With all that comes her belief (or, at least, what I suspect is her belief) that since I'm "home," I need to be led around and parented like the child she must think I am. She's meddling in my job search, brow beating me into working at that damn Cracker Barrel and trying to make me feel bad for not wanting to work into the evening. They only want to hire a prep cook for the afternoon/evening shift. My availability clearly states that I want to be home by 6:00 p.m. I want to eat dinner and bathe my kids and be there for bedtime. That's extremely important to me. Mom doesn't get that. She seems to think that this is the Best Job on Earth and that I should kiss the toes of the manager who's planning on calling me to try and convince me to work in the evenings. Good luck with that.

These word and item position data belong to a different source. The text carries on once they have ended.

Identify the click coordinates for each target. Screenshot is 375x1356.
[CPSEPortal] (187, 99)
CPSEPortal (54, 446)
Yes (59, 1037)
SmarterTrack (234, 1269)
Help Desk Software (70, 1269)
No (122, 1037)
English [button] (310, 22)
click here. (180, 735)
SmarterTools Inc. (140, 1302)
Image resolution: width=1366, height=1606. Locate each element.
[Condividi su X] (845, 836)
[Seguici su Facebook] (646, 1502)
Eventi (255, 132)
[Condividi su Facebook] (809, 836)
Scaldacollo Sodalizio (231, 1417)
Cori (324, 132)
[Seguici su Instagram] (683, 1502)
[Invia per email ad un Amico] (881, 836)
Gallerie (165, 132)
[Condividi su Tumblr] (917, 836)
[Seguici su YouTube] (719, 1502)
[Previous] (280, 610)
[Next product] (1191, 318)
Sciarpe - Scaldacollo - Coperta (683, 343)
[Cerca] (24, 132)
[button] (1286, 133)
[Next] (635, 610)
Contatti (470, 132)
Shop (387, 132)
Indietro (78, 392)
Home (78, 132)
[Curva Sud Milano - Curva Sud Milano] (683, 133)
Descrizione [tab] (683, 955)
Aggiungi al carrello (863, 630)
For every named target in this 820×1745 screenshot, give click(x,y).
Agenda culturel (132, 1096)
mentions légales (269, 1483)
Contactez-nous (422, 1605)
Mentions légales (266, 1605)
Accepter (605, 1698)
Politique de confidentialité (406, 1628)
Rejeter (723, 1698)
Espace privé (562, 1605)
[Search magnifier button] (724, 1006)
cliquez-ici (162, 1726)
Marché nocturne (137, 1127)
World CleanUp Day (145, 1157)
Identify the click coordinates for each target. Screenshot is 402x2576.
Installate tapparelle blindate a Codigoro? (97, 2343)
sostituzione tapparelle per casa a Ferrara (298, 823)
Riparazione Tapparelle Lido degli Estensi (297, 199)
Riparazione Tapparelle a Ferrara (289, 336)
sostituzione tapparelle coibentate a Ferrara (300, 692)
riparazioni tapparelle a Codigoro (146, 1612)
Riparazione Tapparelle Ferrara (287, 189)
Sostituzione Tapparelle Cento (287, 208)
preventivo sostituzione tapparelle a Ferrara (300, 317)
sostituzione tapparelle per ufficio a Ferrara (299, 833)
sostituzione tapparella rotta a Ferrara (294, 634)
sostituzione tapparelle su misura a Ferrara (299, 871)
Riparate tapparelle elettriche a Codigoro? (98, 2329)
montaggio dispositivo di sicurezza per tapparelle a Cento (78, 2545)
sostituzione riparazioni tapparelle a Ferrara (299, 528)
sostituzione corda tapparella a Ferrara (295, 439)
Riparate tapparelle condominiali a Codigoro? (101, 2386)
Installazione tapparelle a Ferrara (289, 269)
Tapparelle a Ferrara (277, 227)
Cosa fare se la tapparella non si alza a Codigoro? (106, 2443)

I really hope something comes along soon so we can move the hell out of this house. I don't care where it is. I need my own space back and my kids need to be free to have fun and yell. THEY'RE KIDS! Let them be kids!

And then there's the nebby, gossipy canary about town who's telling people I'm some oppressed housewife with no opinions and no chutzpah. I've got an idea of who it is and frankly, I'm not surprised. Conneautville is the very definition of Small Town, U.S.A., and what better to talk about than the person who moved out of this town a beer-loving, wildly independent party girl and came back a calm, settled wife and mom who appreciates the art of compromise and doesn't feel the constant need to be a hard-nosed, stand-offish bitch who keeps everyone at bay to avoid getting hurt. I went through a very rough five-year period before I met my husband. I lost my dad, my grandparents, an aunt and an uncle. I had two different boyfriends cheat on me with good friends of mine. I had friendships fall apart. By the time I met Rob, I had lost a lot of respect for myself and was sick and tired of getting hurt.

But when he came into my life and stayed, didn't hurt my feelings or make threats of leaving, and showed me that it was okay to let people in and that he wasn't there to use me, and most importantly that nothing was going to shake his love for me, I softened. I calmed down. I trusted him. And what people didn't bear witness to over the last six years was the metamorphasis I went through. I started seeing life differently, especially after having children. My values changed, my opinions changed, and I wanted different things out of life. I guess some people write that off as a character flaw and are bent on sharing the news with everyone.

Maybe all that city livin' in California did me some good. It taught me to mind my own business. It also taught me to stand up for me and mine. My politics may have changed, and I may not be as wild and crazy as I used to be, but I'm a whole lot stronger now than I ever was. So if the gossip hound reads this, pass this along, too: I don't need anyone's approval to be happy. I absolutely love my life and that's all you need to know.